During the second week of January, Westfield Academy and Central School District was alerted of a cybersecurity breach involving PowerSchool, a software vendor that manages data for Student Information Systems.

Technology Coordinator and Chief Privacy Officer for WACS, Can Tenamore, told district officials the cybersecurity breach, which affected tens of millions of students and teachers, did not involve Westfield. “Westfield Academy and Central School has not been identified by PowerSchool as being impacted by this breach,” he said. “However, we remain vigilant in safeguarding our systems and the information entrusted to us.”

According to their website, “PowerSchool is committed to being a good custodian of student data, taking all reasonable and appropriate countermeasures to ensure data confidentiality, integrity, and availability.”

Nevertheless, according to Education Week, on Dec. 28, PowerSchool’s PowerSource customer support portal was accessed using compromised credentials, exposing the personal information of millions of students and teachers.

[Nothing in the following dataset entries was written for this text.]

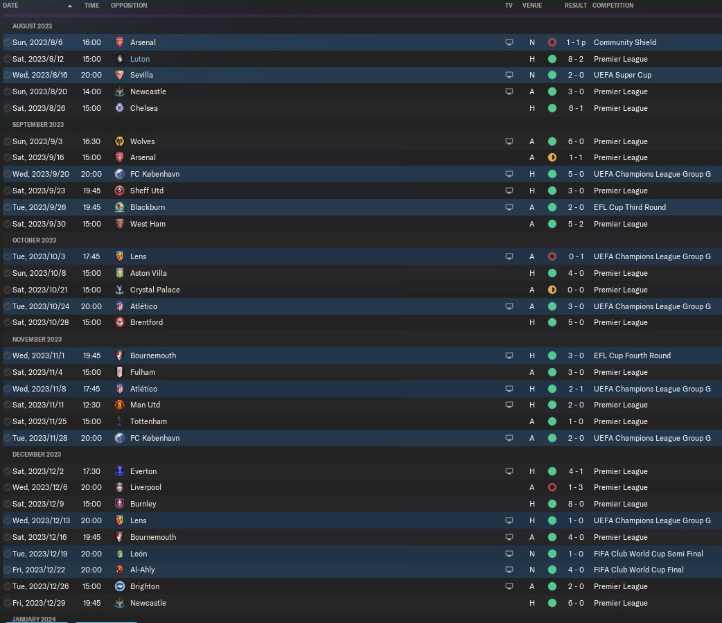Click the Venue column header

tap(532, 6)
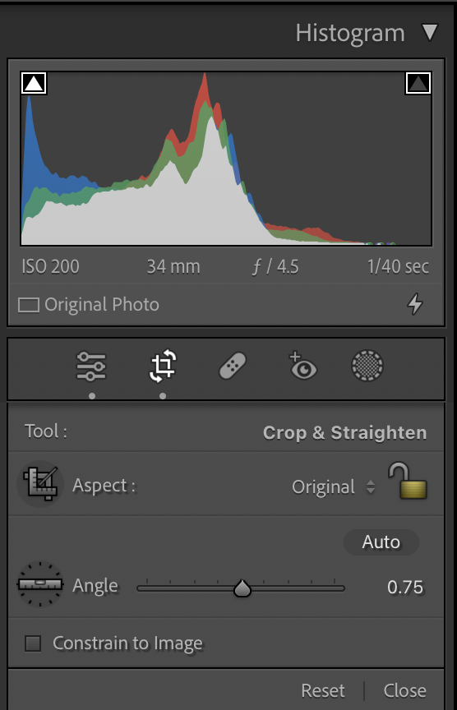
Task: Select the Healing bandage tool
Action: (233, 366)
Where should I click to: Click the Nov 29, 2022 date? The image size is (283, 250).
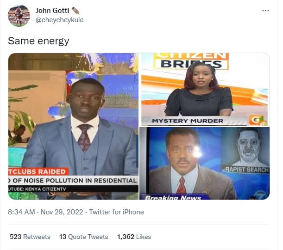[x=62, y=212]
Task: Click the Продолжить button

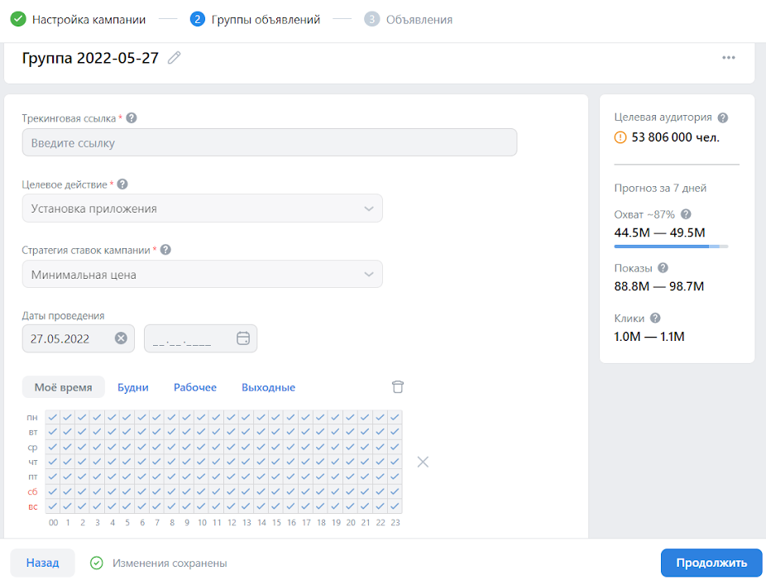Action: coord(711,563)
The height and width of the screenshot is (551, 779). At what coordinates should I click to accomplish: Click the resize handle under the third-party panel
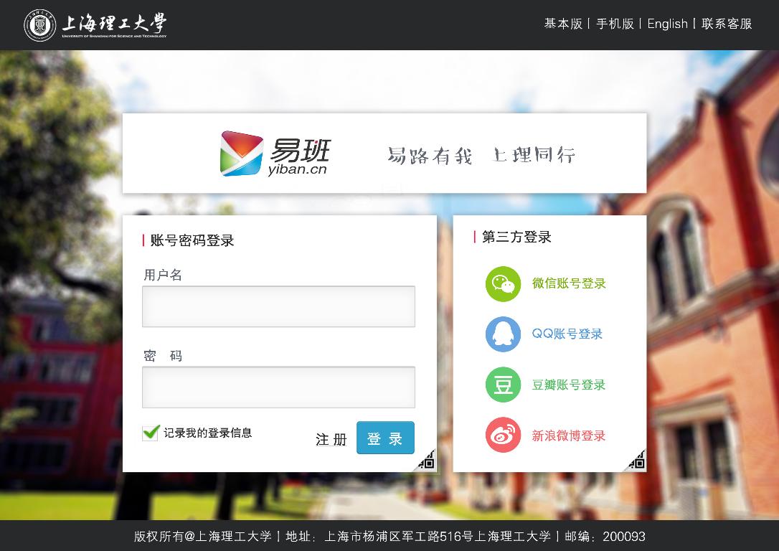[638, 460]
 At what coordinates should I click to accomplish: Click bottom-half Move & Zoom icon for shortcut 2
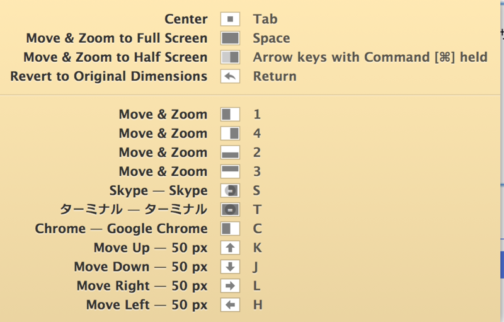coord(230,152)
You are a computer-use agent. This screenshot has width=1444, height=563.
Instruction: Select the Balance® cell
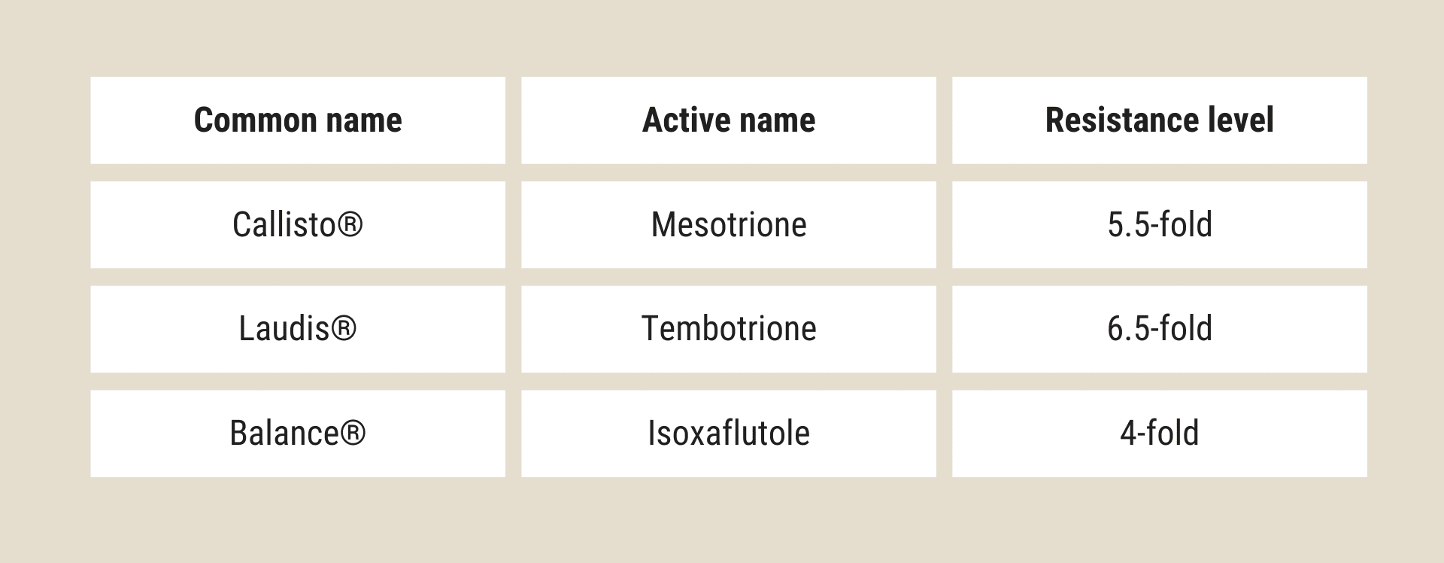click(x=298, y=434)
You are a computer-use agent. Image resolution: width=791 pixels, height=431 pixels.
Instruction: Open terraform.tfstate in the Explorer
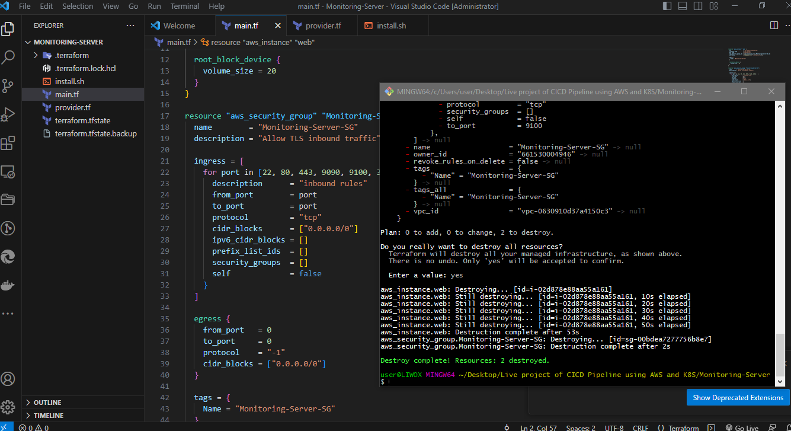tap(83, 120)
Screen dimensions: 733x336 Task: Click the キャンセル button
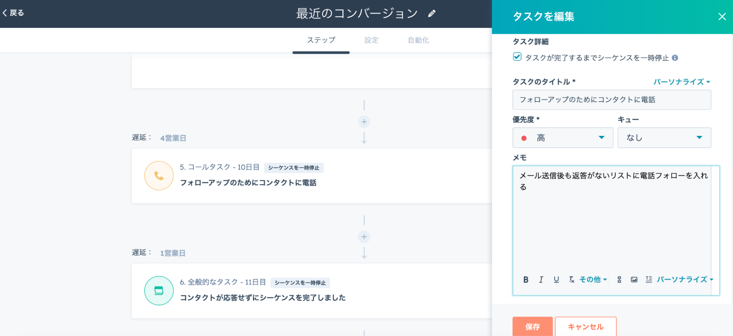coord(585,326)

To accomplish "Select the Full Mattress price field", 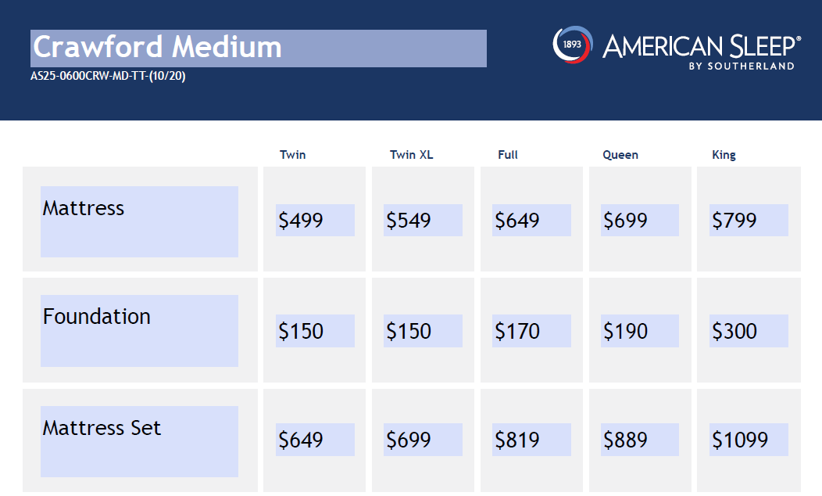I will [x=531, y=221].
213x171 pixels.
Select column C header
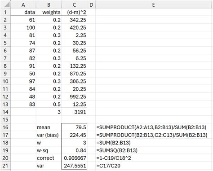click(x=74, y=4)
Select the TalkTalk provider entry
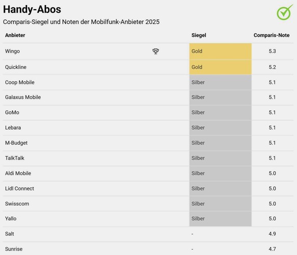 pyautogui.click(x=15, y=158)
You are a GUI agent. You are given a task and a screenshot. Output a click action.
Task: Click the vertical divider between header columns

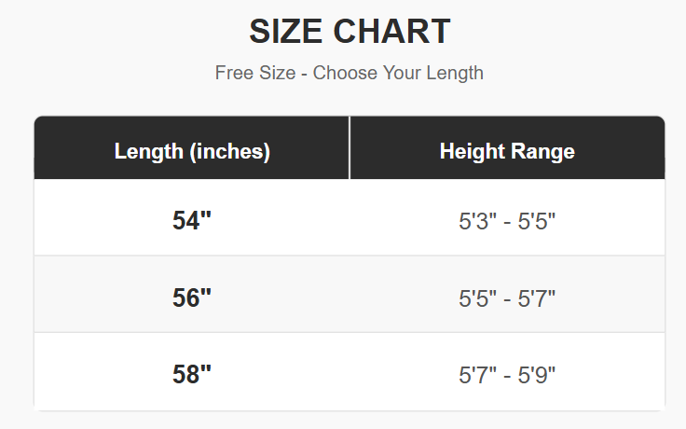coord(350,147)
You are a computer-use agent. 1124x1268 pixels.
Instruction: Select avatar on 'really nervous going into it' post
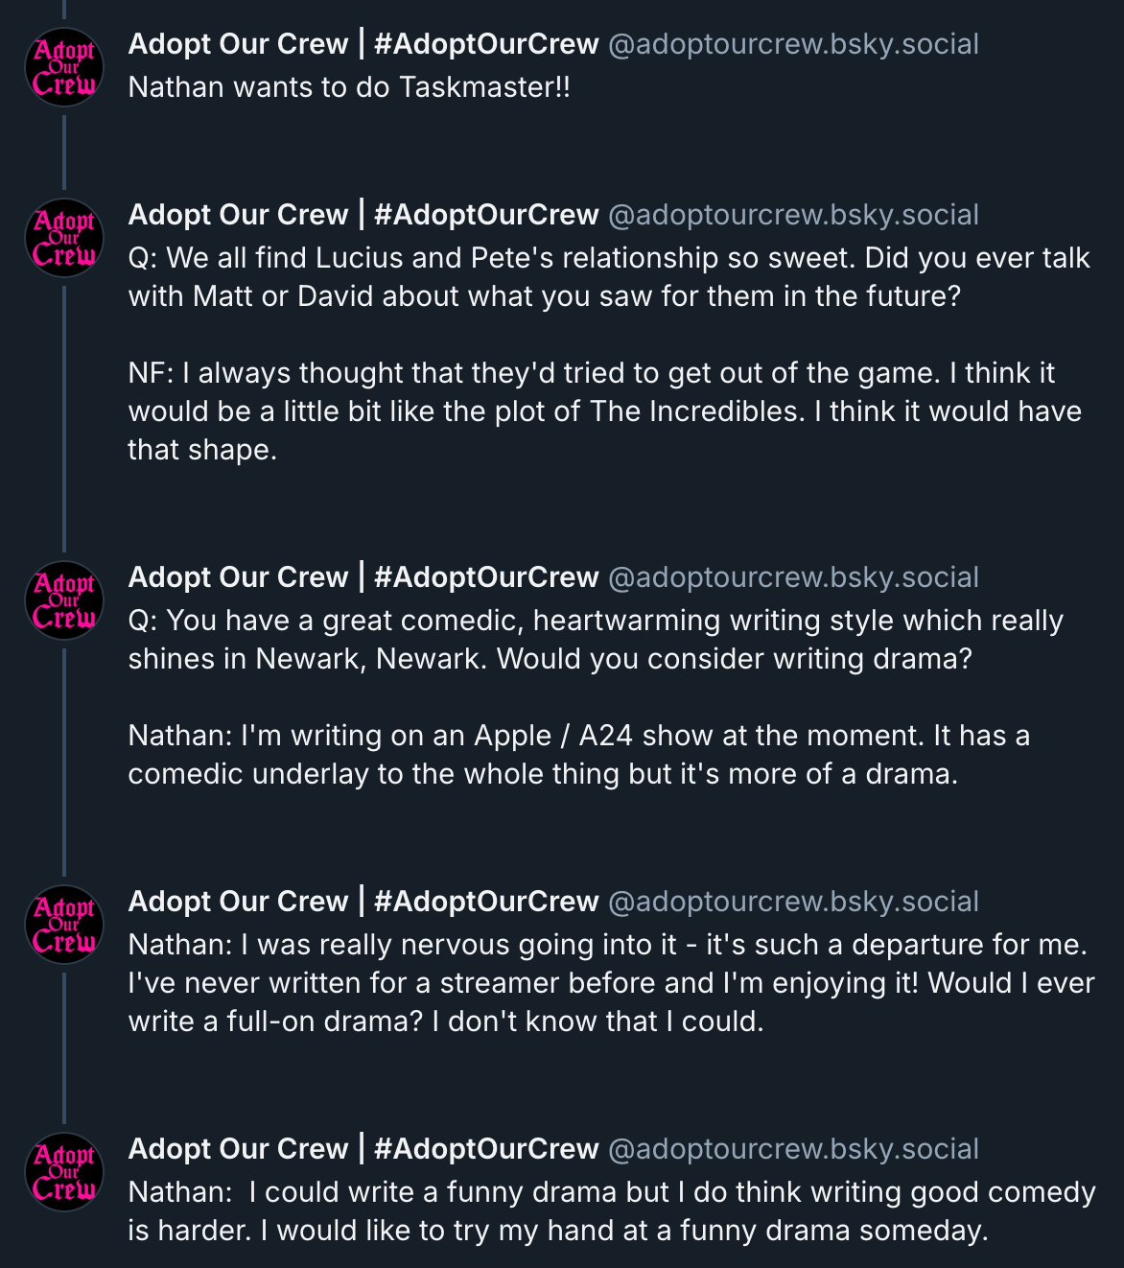(x=64, y=925)
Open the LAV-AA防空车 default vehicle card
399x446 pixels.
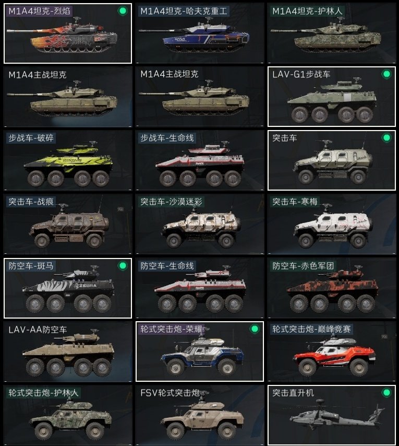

Westfield Superintendent Michael Cipolla addressed the Board of Education about the PowerSchool data breach at their meeting on Jan. 13. “There was a breach and information was compromised,” he said. “Fortunately, WACS was not one of the schools that was compromised.”

Cipolla went on to say Tenamore is watchful in safeguarding all data entrusted to the district, and he works diligently to keep personal information secure. “Can is going to attend a virtual conference to make sure our district is safe,” he added.

Cipolla went on to say school districts need to maintain constant vigilance regarding information. “This incident magnifies the critical importance of having consistent processes in place to evaluate where sensitive information is being stored, how it is being accessed, and how often it is reviewed for vulnerabilities.”

On Sunday, January 19, the Daily Tar Heel, as well as other newspapers in affected communities, reported that the breach occurred on Dec. 19, but PowerSchool did not discover the incident until Dec. 28 and reported it over a week later on Jan. 7.

TechCrunch also reported that “A cyberattack and data breach at U.S. edtech giant PowerSchool that was discovered December 28 threatens to expose the private data of tens of millions of schoolchildren and teachers.”

PowerSchool’s website says its school records software is used by 18,000 schools to support more than 60 million students across North America. In a communication shared with its customers last week, PowerSchool confirmed the unnamed hackers stole “sensitive personal information” on students and teachers, including some students’ Social Security numbers, grades, demographics, and medical information.